First things first. Where will I get a dead Belgian professor?

The second thing she thought was,
Maybe I should have done that bit before I turned myself into a geranium.

Starting again, the Hearse Whisperer quickly discovered that dead Belgian professors do not grow on trees.
29
Undaunted, she decided she would make a fake one out of a living person and, just to add a bit of excitement and risk, she would use a person who was neither Belgian nor a professor. The person she chose was Klaus von Klaus, an international bus ticket forger who was hiding out from Interpol on a tiny island in Tristan da Cunha. She chose him for several reasons:

  1. No one would miss him.
  2. He looked Belgian.
  3. He had a really annoying name.
  4. He had once sold the Hearse Whisperer a fake 1897 Chinese bus ticket and she wanted revenge.
  5. He had a moustache in the shape of Tasmania.
  6. He actually thought
    Australian Idol
    was a good TV programme.

So she had started to go through steps one to five of the plan. She hadn't counted on the school calling in the FSI people after she'd arranged the body in the graveyard, but when she discovered what an idiot their chief investigator was, an evil smile lit up her face.
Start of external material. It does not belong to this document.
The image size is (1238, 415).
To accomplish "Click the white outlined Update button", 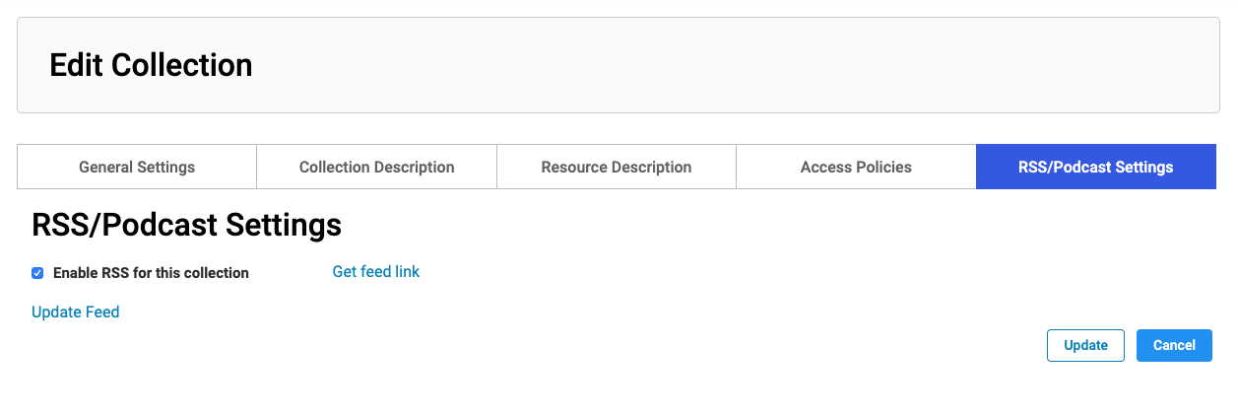I will (x=1085, y=345).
The plan was going according to plan. It hadn't taken much to throw suspicion on the Flood children – a dog lead with Satanella Flood's initials on it, stealing the twins' fingerprints, and since Winchflat had offered to help with the investigation, that made the stupid FSI man suspect the Floods even more. All she had to do was wait until they were arrested and then … and then, umm …

Well, she'd sort that bit out later.

She also had to get rid of the body. Grusom was an idiot but his beautiful assistant wasn't, and it was only a matter of time before she realised there was something strange about it.

‘My blue torch!' Grusom was still shaking his head over the heinous crime that had been committed. ‘That's it. It's time for the magic beans.' He got out his tin opener. ‘This calls for the beans with the extra thick tomato sauce.'

He threw a handful of magic beans in the air and nothing happened. This was because the extra thick tomato sauce was so thick that all the beans stayed stuck to his hands. He took a deep breath, flexed his muscles and threw as hard as he could. All the beans stuck on the ceiling.

‘Interesting,' he said. ‘That's never happened before … but then I've never had a corpse stolen
from my examination table before, either.'

Several magic beans fell down the front of Avid's top and even when Grusom called them to heel, they refused to come back. Mysteriously, the rest of the beans fell on the floor and spelled out the words:

My first is in nothing

My next is in ice

My third is in …

Ahh, need more beans …

‘So what do we do now, boss?' Avid asked. ‘I mean, without a body, we have no proof there's even been a murder.'

‘We have witnesses who saw the body,' said Grusom. ‘Dozens of them.'

‘I don't think we can count on any of them,' said Avid. ‘I mean, they're all witches and wizards. We're outsiders here.'

‘True, but we'll still put out the wanted posters for all the Flood kids,' said Grusom. ‘I'm sure they
know more than they're telling us.'

Grusom tried to examine the room with his very big Forensic Special Investigator's Magnifying Glass, but the Hearse Whisperer had turned it inside out
30
so it now made everything look very small and an extremely long way away.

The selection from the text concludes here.